Stephen Kim - Analyst
It was interesting, because in your release when you talk about the gross margin trends, you said that it was impacted negatively, and pretty much the only thing you mentioned there was the greater mix of homes closing in California. So I inferred from that that California was meaningfully enough lower margins than the Company average for you to call it out like that.
Are you sort of suggesting with your comment here that in fact Texas was perhaps a bigger drag on your margin than California?
Gary Reece - EVP, CFO
Overall, Texas is a much bigger drag on the margins. I can't comment on what that impact would be, but their margins are well below California.
Stephen Kim - Analyst
Okay. So I guess where I'm kind of going with this is we know that the greater mix from California being a slightly lower or whatever -- lower margin than the Company average is going to continue into '06. And it would appear that Texas would be a drag that will start going away.
I guess my question is, between those two, you are telling me that the drag from Texas is a bigger one than the one from California and that will be going away, basically, over the next three or four quarters, correct?
Gary Reece - EVP, CFO
Steve, when you look at the Company overall, the impact would not be quite as great because the average selling price in Texas is maybe a third of what it is in California.
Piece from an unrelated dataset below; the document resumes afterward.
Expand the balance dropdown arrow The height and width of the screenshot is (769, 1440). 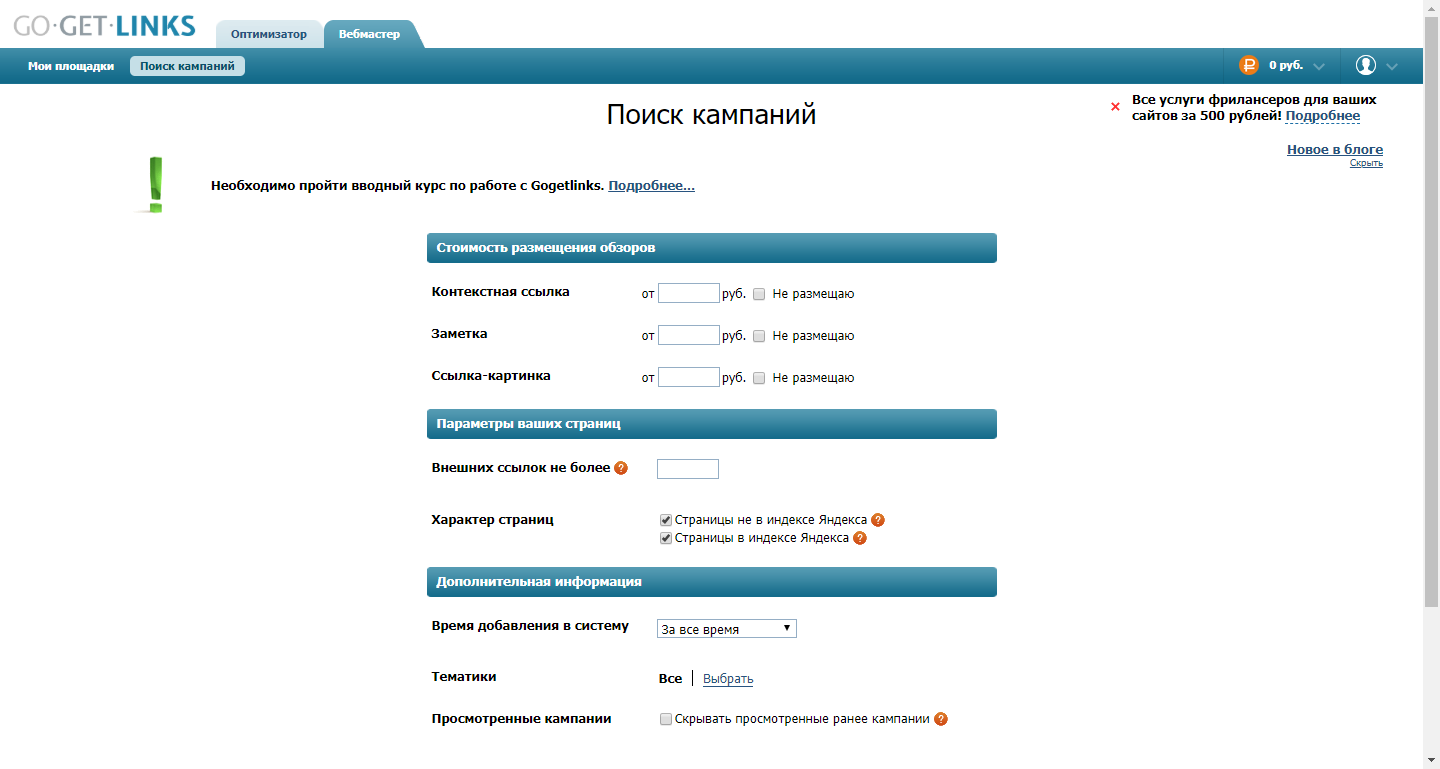pyautogui.click(x=1318, y=65)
So it's not going to have an offsetting impact, but it will have a positive impact. We are doing this for a reason. We believe that this move out of Texas will help our margins, will help our returns, will help our average selling prices and will help our bottom line.
Stephen Kim - Analyst
Sure. Last thing, I guess, ultimately because this is where I was really trying to go with this was, the gross margin obviously in '05 hit what many would view as a high water mark. I assume you wouldn't disagree with that statement. We're trying to figure out what is a reasonable expectation for where margins may retreat to over the next year or so.
And I guess what that in mind, would you be steering us more towards a year like 2004 or would you think that a year more like around 2002, 2001, 2003, all of which were roughly around the same level, would be more of a comfortable range that you would see things retreating back towards?
Gary Reece - EVP, CFO
Steve, I wouldn't steer you anywhere right now. We are still being impacted by margins that are improving in Arizona. And we're going to have a lot of new markets coming on with greater levels of volume, which will probably start out at lower margins.
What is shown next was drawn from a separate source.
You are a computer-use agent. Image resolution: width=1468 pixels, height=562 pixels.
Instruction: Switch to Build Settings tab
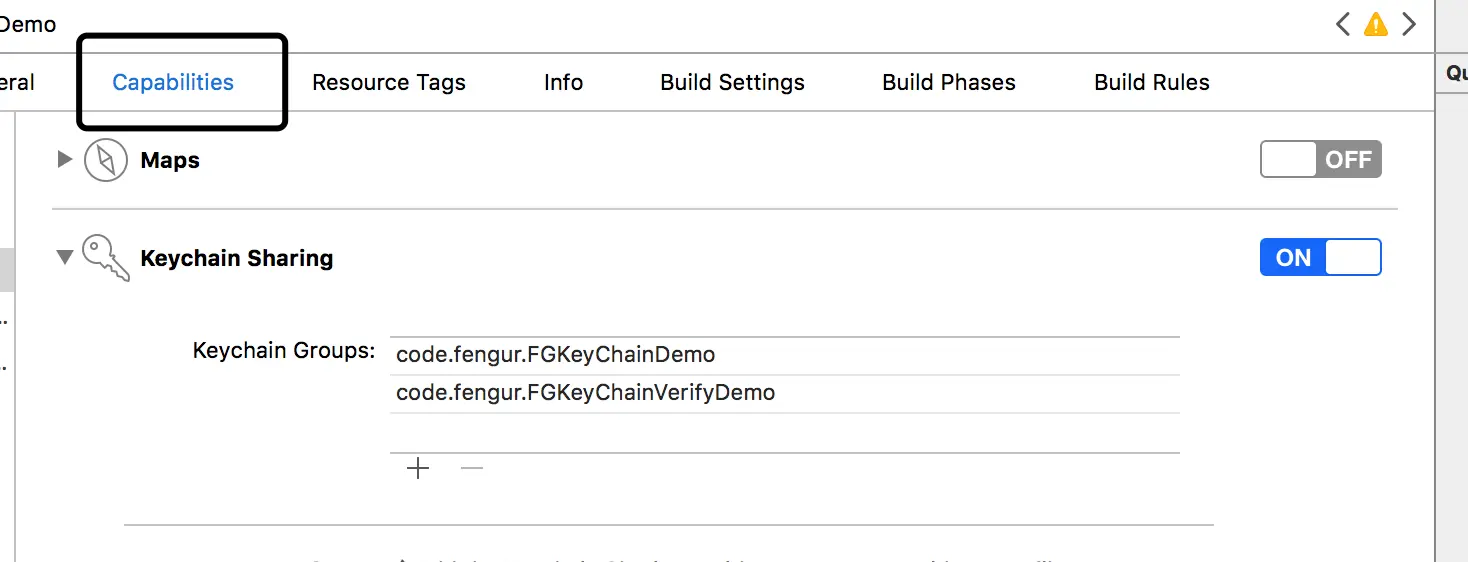[732, 82]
But there is a -- I don't know that I would -- I mean, the margins in '03, '02 and '01 show a significant drop from where we are now. And I would not -- I guess I wouldn't want to lead you in one direction or the other right now. Because there are a lot of variables going both ways. And we can talk about the implications, but it's inconsistent with our position of guidance.
Stephen Kim - Analyst
Okay, thanks.
Operator
Joel Walker from Carlin Financial.
Joel Walker - Analyst
Pretty strong quarter on the margin front; it was pretty impressive. I just kind of wanted to talk about the SG&A a little bit. It seems like those were increasing the last few quarters and then finally you had a 30 basis point drop in the top line and in the corporate you had another 50 basis point drop. So I just kind of wanted to see if you could have a little more color on those two.
Gary Reece - EVP, CFO
Joel, it is starting to happen as we have discussed previously. We saw a huge increase in terms of volume sequentially over the third quarter. And as we see our new division start to kick in with greater levels of volume, not only new divisions but also our newer operations from our new division in Phoenix, our new division in Northern Virginia, we should start to get some leverage relative to the corporate overhead. And this is kind of a first step here in the fourth quarter.
Joel Walker - Analyst
Right. And the share count I saw dropped about 190,000 shares from the third quarter. I was just wondering if that was a function of stock price or some buybacks?
Gary Reece - EVP, CFO
It's actually a function of the stock price. We have not repurchased any shares this year.
Joel Walker - Analyst
Right. And I guess just the same kind of mentality on purchasing shares this quarter, or just going forward, just weight it with the other options of land investment and dividends and what not?
Gary Reece - EVP, CFO
Right now, Joel, we still believe that the opportunities we see to invest in land and our operating divisions and the returns that we anticipate from that investment are the best use of our capital today.
Joel Walker - Analyst
Right. Have you guys given any more thought about maybe putting a little more leverage on the balance sheet? At 28%, I think you are about the second lowest of all the builders -- maybe just using some of the capital to buy back shares and getting more towards maybe Top 5 instead of Top 2.
Gary Reece - EVP, CFO
We are really -- I mean adding leverage is not something that we would consider right now to buy back shares. Although it is a potential use of capital, it's a source of capital to increase our leverage and it is something that we think about on an ongoing basis. But it is not something that we are going to do right now.
Joel Walker - Analyst
Right. All right, thanks a lot.
Operator
Ivy Zelman from Credit Suisse.
Ivy Zelman - Analyst
Thanks. Congratulations, guys, on a great year. I guess just to understand something you said, Gary, on can rates. It looked like your can rates you said were in line with normal or something. But based on what I show is that in the third quarter -- I'm sorry fourth quarter '03, they were 26.5; and in fourth quarter '04, they were 32%, and now 33.8% this fourth quarter.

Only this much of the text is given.